Accused smuggler to be extradited
By VIVIENNE OAKLEY in Perth
11 October 2003
AN Iraqi national accused of being involved in an attempt to smuggle people into Australia aboard the ill-fated boat known as Siev-X is being extradited to Brisbane for trial.
About 350 people on board the boat died when it sank in the Indian Ocean in October 2001 en route to Australia.
In Perth yesterday Justice Minister Chris Ellison welcomed a decision by the Swedish government to extradite the accused man - Khaleed Shnayf Daoed - to Australia.
He has been in Swedish custody since his arrest in May when he was located by Federal Police and the Australian Government requested his extradition. The trial will be held in Queensland because his arrest warrant was issued in Brisbane.

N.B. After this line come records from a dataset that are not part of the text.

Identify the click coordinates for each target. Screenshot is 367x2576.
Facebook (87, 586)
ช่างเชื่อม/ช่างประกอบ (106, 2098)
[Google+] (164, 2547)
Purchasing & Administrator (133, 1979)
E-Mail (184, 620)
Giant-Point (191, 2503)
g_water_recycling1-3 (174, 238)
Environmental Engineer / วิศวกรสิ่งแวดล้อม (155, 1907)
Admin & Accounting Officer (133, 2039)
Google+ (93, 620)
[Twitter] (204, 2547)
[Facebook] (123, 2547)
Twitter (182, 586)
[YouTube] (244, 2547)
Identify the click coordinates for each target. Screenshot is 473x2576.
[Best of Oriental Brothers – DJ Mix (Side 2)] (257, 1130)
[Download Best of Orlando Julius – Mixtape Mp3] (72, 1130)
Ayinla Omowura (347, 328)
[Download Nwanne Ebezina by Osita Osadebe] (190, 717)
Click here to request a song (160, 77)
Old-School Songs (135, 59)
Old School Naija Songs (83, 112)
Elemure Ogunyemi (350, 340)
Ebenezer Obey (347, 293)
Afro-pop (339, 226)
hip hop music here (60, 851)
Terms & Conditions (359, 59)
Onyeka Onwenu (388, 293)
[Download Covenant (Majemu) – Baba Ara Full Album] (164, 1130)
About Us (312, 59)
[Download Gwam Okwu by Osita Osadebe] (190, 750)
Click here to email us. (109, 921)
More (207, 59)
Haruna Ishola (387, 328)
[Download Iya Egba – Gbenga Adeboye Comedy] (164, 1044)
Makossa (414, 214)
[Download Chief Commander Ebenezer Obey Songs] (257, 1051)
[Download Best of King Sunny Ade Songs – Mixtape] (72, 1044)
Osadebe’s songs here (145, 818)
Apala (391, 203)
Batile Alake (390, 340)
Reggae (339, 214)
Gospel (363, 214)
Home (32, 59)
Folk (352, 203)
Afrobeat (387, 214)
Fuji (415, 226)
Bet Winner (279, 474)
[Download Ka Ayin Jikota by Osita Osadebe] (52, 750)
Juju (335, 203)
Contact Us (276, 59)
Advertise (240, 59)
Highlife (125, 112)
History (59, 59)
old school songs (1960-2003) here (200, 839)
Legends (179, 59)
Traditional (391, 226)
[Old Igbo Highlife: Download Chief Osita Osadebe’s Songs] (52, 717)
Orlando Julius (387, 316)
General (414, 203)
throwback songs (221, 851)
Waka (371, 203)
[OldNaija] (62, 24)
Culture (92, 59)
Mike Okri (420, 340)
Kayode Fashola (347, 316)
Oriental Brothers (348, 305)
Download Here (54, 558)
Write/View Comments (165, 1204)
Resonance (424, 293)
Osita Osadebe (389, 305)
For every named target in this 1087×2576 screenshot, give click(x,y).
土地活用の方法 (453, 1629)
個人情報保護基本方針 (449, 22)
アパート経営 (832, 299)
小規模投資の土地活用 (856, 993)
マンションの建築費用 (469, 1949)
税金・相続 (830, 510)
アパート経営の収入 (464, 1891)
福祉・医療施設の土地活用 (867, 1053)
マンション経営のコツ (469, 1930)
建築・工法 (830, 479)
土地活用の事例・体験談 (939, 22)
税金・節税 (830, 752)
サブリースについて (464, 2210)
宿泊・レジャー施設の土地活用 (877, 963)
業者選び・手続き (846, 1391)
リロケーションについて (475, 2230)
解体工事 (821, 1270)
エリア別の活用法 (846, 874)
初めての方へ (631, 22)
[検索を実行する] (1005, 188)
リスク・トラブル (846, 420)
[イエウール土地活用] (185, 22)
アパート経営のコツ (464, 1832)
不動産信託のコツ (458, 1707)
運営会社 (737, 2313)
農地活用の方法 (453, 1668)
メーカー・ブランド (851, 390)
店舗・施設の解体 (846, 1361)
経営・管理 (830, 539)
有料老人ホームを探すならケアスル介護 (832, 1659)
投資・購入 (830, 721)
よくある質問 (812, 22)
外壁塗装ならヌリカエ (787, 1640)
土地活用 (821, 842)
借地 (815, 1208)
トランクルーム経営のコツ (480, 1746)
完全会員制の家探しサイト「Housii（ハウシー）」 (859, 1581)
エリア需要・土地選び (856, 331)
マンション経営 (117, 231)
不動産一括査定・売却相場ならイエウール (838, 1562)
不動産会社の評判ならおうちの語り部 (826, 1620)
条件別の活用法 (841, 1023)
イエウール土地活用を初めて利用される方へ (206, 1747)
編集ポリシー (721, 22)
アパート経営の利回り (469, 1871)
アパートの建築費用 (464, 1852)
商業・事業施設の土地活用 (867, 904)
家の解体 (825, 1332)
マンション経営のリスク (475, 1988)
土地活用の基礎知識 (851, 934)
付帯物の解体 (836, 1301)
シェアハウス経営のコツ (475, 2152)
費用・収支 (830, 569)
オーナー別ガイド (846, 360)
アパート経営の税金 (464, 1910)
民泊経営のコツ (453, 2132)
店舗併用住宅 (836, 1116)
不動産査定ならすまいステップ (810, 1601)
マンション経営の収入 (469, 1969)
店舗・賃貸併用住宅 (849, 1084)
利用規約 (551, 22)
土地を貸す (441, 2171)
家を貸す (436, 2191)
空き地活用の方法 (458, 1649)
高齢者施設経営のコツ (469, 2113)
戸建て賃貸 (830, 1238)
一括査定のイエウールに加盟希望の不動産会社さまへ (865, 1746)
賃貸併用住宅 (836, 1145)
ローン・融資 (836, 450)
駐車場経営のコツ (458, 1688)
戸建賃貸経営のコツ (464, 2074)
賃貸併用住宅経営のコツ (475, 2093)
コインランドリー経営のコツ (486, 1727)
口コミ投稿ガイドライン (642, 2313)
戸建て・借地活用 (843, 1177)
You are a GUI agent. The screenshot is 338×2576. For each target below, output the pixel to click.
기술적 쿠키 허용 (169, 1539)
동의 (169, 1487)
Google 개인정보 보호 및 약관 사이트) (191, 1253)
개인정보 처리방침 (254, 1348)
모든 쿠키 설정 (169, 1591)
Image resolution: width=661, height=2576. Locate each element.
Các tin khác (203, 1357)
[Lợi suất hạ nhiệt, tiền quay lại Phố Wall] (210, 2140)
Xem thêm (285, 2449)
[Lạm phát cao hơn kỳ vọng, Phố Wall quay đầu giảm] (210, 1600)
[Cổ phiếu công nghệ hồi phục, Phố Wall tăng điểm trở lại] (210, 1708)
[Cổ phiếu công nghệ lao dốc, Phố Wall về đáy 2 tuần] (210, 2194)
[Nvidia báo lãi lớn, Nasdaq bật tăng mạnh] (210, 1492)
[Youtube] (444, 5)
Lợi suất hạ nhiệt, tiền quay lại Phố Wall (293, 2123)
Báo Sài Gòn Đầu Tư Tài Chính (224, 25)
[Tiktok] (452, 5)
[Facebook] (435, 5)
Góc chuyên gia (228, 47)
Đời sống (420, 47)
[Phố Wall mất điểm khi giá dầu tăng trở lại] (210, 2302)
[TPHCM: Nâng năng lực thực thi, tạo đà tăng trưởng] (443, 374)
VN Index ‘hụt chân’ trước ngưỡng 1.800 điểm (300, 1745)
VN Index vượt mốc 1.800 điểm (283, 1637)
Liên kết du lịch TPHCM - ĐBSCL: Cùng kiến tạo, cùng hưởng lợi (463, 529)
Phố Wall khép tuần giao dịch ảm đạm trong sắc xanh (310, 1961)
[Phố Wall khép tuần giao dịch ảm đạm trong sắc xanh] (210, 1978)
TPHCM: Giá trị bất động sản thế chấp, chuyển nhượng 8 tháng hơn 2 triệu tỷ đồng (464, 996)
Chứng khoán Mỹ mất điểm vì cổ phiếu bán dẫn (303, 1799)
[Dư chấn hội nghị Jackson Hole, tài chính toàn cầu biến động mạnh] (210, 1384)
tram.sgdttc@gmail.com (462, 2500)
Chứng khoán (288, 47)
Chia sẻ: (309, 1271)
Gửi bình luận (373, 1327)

Mr Daoed will be the third alleged people smuggler extradited to face charges in Australia, while a second man accused of involvement with the Siev-X smuggling is standing trial in Egypt.
"The Australia Federal Police are now putting in measures to escort Mr Daoed to Australia as soon as possible. Mr Daoed is wanted in relation to 13 charges relating to people smuggling and upon conviction this carries a maximum penalty of 20 years imprisonment," Mr Ellison said.
"These are very serious matters. It is alleged that Mr Daoed is an accomplice of Abu Quassey who we say was involved in the sinking of Siev-X which tragically involved the loss of 353 lives."
Egyptian-born Quassey, also known as Mootaz Muhammad Hasan, has been charged in Cairo with the manslaughter of the more than 350 people who died when the crowded fishing boat sank in the Indian Ocean.
Australian Federal Police have offered Egyptian prosecutors a brief of evidence and witness statements gathered from 45 survivors.
Mr Ellison said the extradition demonstrated Australia's commitment to bringing people smugglers to justice.
"We have been relentless in our pursuit of Mr Abu Quassey and Mr Daoed," he said.
Mr Daoed is also alleged to have played an active role in arranging the voyage of another vessel which brought 147 illegal immigrants to Australia on August 4, 2001.
Mr Ellison said he was not aware of the penalties faced by Mr Quassey in Egypt, but he understood they would be substantial if he was convicted.